Top of Material for this task

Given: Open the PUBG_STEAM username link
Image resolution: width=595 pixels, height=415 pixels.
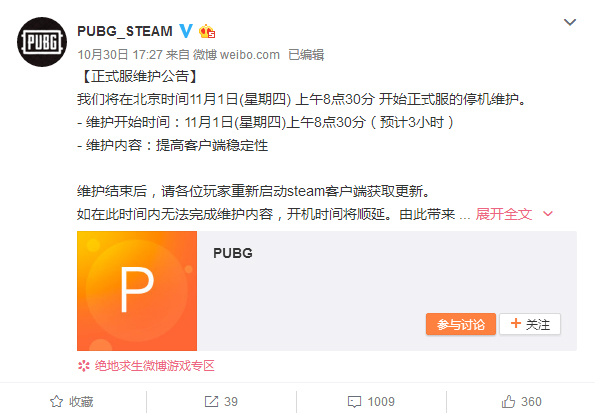Looking at the screenshot, I should click(125, 31).
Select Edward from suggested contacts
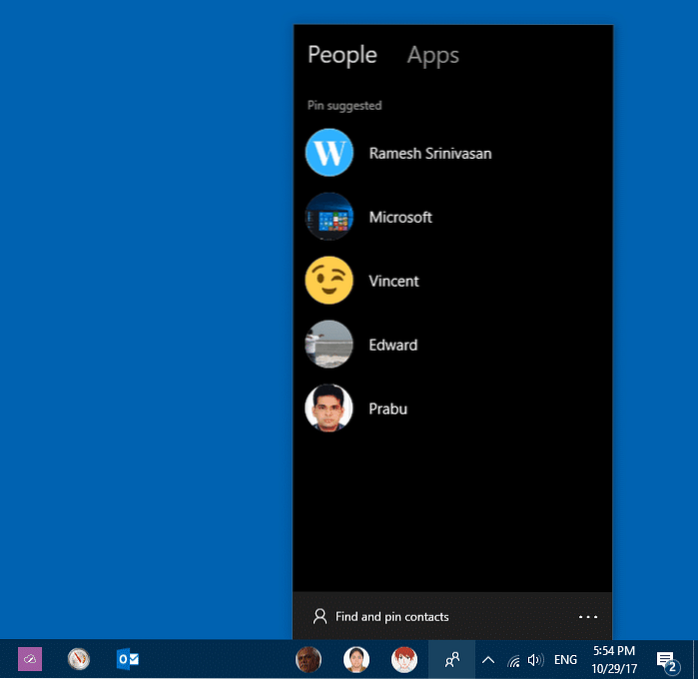Viewport: 698px width, 679px height. [392, 345]
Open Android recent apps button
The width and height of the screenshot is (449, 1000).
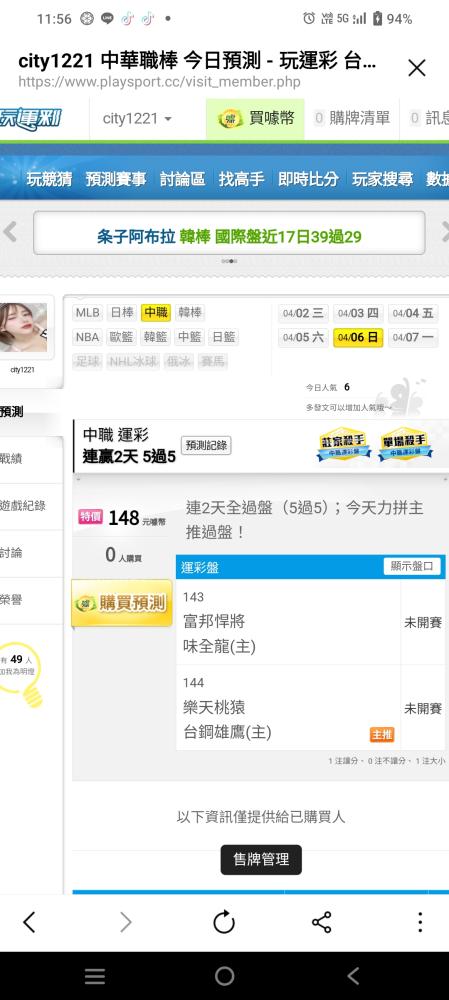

Bottom of Material for this task

Nothing but the records, repeated exactly and stripped of pictures, should appear in the answer.

** Output for this exercise **
Given: Open the PUBG_STEAM username link
Image resolution: width=595 pixels, height=415 pixels.
Looking at the screenshot, I should click(125, 31).
Select Edward from suggested contacts
Viewport: 698px width, 679px height. [392, 345]
Open Android recent apps button
The width and height of the screenshot is (449, 1000).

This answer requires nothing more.